:: DATA PROVIDED ::
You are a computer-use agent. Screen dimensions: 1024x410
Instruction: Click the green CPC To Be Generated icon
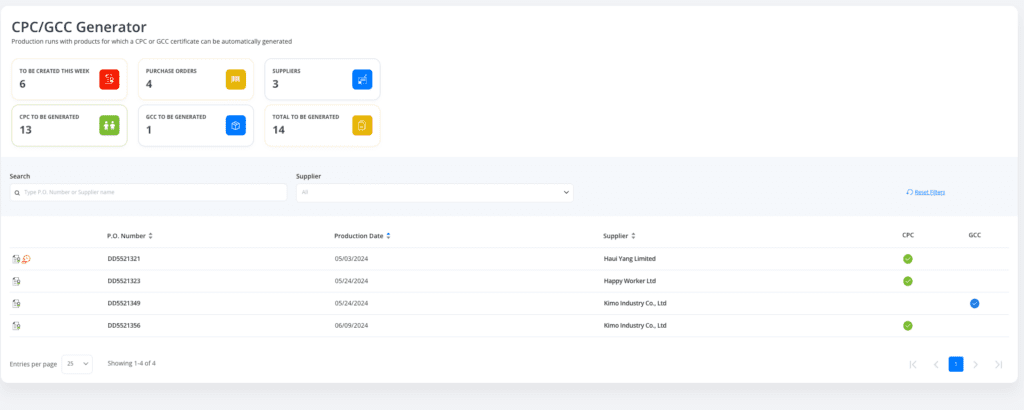109,125
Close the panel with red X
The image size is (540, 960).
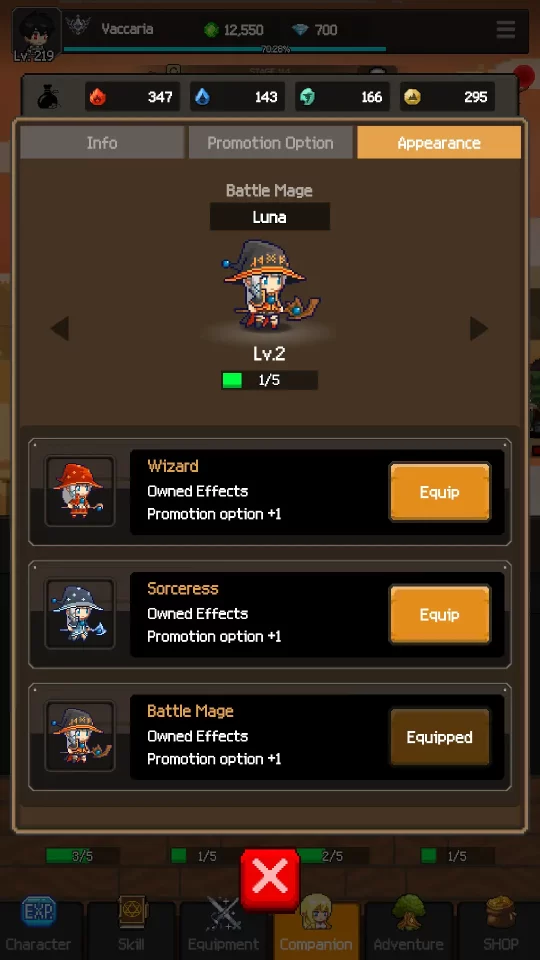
:::
▶ [WHAT YOU WILL DO] With images omitted, output the data exactly as given.

▶ [COMPLETED TASK]
You are a computer-use agent. Screen dimensions: 1024x410
Instruction: Click the green CPC To Be Generated icon
109,125
Close the panel with red X
The image size is (540, 960).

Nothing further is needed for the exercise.